Output only the lines below that start at the line containing "Task: Toggle Italic formatting" and end at the line containing "Viewport: 1024px width, 768px height.", with both ends kept.

Record set:
__________

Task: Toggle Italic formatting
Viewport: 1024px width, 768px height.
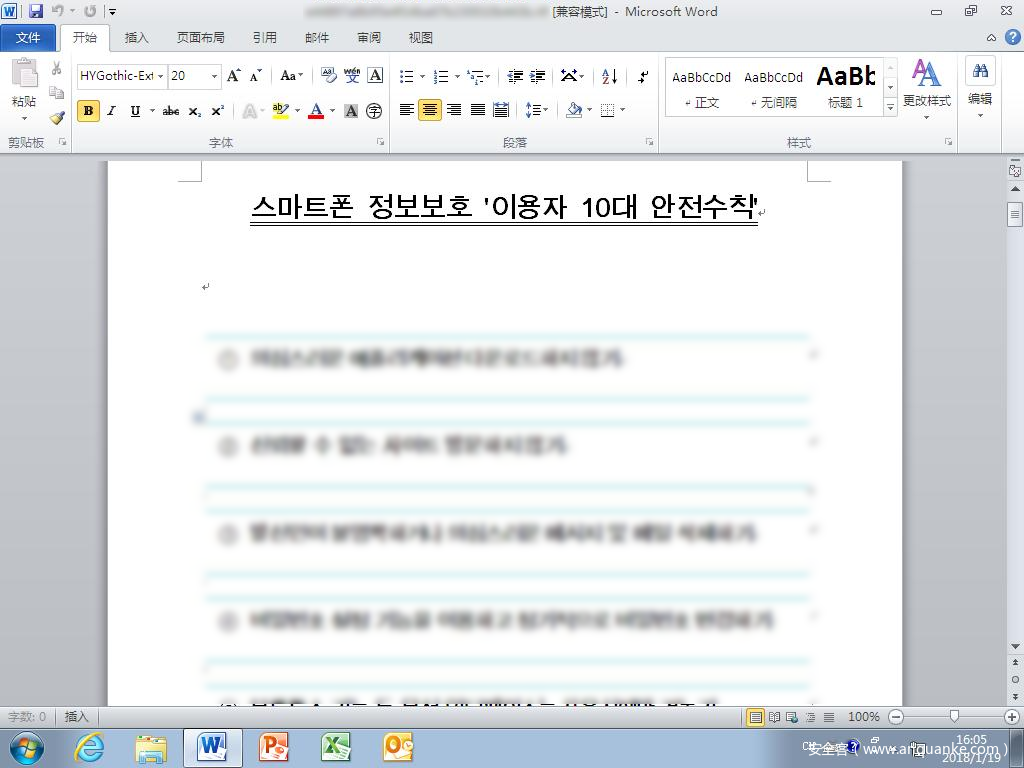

__________

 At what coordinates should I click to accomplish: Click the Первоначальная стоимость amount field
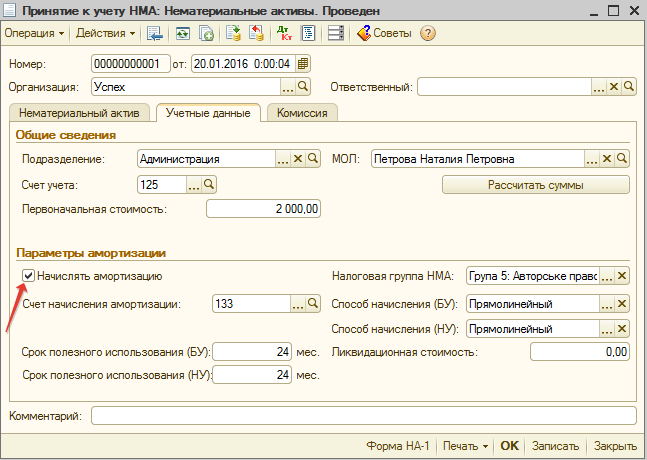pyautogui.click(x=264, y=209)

__________

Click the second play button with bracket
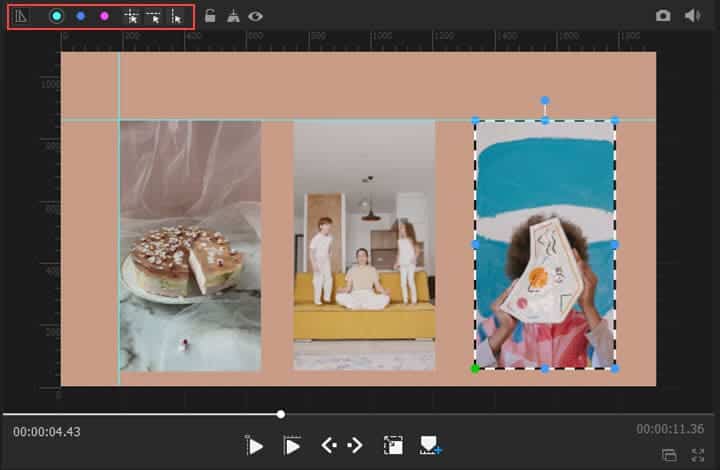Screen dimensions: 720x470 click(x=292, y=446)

__________

Worked solution:
Task: Toggle Italic formatting
Viewport: 1024px width, 768px height.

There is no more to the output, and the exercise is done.